WHAT THE TASK ASKS: Please output the entries between the line containing "You are a computer-use" and the line containing "click(x=9, y=264)", inclusive, exactly as they appear.

RECORD EXTRACTS:
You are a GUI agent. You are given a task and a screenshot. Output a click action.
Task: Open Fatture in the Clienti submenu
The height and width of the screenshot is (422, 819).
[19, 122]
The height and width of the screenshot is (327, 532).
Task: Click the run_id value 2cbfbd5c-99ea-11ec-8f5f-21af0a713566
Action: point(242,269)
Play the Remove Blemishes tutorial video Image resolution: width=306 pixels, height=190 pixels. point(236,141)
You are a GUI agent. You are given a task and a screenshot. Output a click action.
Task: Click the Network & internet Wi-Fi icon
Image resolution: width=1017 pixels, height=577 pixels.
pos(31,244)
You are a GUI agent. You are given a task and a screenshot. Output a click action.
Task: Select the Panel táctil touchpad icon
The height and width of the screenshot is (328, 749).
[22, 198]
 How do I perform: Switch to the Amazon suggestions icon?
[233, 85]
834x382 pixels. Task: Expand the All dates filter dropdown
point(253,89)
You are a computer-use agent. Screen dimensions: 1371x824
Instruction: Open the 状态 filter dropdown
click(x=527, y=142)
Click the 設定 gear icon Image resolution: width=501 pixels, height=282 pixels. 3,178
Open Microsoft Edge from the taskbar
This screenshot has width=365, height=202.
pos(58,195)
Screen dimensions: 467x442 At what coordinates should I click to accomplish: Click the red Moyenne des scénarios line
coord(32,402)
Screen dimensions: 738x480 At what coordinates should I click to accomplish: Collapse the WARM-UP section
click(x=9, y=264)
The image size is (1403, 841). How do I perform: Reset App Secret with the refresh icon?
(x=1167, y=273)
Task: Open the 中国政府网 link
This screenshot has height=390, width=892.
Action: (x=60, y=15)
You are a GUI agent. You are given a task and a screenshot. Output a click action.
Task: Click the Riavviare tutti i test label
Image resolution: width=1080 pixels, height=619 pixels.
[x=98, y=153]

RESPONSE TO THE EXERCISE:
You are a computer-use agent. Screen dimensions: 1371x824
Instruction: Open the 状态 filter dropdown
click(x=527, y=142)
Click the 設定 gear icon Image resolution: width=501 pixels, height=282 pixels. 3,178
Open Microsoft Edge from the taskbar
This screenshot has width=365, height=202.
pos(58,195)
Screen dimensions: 467x442 At what coordinates should I click to accomplish: Click the red Moyenne des scénarios line
coord(32,402)
Screen dimensions: 738x480 At what coordinates should I click to accomplish: Collapse the WARM-UP section
click(x=9, y=264)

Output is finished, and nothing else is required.